SHORT PROBLEM>
Update the records below by replacing every "Viewport" with "Browser window" and leaving everything else unchanged.

-- START OF EXERCISE INPUTS --

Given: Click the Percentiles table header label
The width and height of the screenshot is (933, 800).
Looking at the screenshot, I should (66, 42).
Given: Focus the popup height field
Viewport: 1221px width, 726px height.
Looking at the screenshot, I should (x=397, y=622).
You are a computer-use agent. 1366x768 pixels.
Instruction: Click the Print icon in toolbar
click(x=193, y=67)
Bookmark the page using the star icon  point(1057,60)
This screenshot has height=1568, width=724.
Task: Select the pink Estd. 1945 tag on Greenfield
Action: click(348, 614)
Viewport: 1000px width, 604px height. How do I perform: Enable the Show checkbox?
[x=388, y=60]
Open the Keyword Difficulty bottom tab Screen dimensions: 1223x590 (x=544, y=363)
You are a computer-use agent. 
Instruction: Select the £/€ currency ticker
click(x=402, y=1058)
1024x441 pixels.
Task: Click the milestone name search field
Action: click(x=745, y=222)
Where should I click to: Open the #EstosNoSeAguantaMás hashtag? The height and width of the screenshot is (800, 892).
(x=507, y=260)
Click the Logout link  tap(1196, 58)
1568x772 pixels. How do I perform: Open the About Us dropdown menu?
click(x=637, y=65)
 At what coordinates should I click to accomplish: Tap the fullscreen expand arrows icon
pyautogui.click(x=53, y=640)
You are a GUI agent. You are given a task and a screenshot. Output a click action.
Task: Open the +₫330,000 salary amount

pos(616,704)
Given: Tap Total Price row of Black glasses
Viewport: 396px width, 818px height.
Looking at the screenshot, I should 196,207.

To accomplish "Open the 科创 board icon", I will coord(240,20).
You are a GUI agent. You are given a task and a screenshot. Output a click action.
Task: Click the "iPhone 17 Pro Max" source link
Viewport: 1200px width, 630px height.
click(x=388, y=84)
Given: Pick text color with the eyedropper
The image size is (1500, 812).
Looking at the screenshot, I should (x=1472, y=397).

-- END OF EXERCISE INPUTS --

ANSWER>
Given: Click the Percentiles table header label
The width and height of the screenshot is (933, 800).
Looking at the screenshot, I should (66, 42).
Given: Focus the popup height field
Browser window: 1221px width, 726px height.
Looking at the screenshot, I should (x=397, y=622).
You are a computer-use agent. 1366x768 pixels.
Instruction: Click the Print icon in toolbar
click(x=193, y=67)
Bookmark the page using the star icon  point(1057,60)
This screenshot has height=1568, width=724.
Task: Select the pink Estd. 1945 tag on Greenfield
Action: click(348, 614)
Browser window: 1000px width, 604px height. How do I perform: Enable the Show checkbox?
[x=388, y=60]
Open the Keyword Difficulty bottom tab Screen dimensions: 1223x590 (x=544, y=363)
You are a computer-use agent. 
Instruction: Select the £/€ currency ticker
click(x=402, y=1058)
1024x441 pixels.
Task: Click the milestone name search field
Action: click(x=745, y=222)
Where should I click to: Open the #EstosNoSeAguantaMás hashtag? The height and width of the screenshot is (800, 892).
(x=507, y=260)
Click the Logout link  tap(1196, 58)
1568x772 pixels. How do I perform: Open the About Us dropdown menu?
click(x=637, y=65)
 At what coordinates should I click to accomplish: Tap the fullscreen expand arrows icon
pyautogui.click(x=53, y=640)
You are a GUI agent. You are given a task and a screenshot. Output a click action.
Task: Open the +₫330,000 salary amount

pos(616,704)
Given: Tap Total Price row of Black glasses
Browser window: 396px width, 818px height.
Looking at the screenshot, I should 196,207.

To accomplish "Open the 科创 board icon", I will coord(240,20).
You are a GUI agent. You are given a task and a screenshot. Output a click action.
Task: Click the "iPhone 17 Pro Max" source link
Browser window: 1200px width, 630px height.
click(x=388, y=84)
Given: Pick text color with the eyedropper
The image size is (1500, 812).
Looking at the screenshot, I should (x=1472, y=397).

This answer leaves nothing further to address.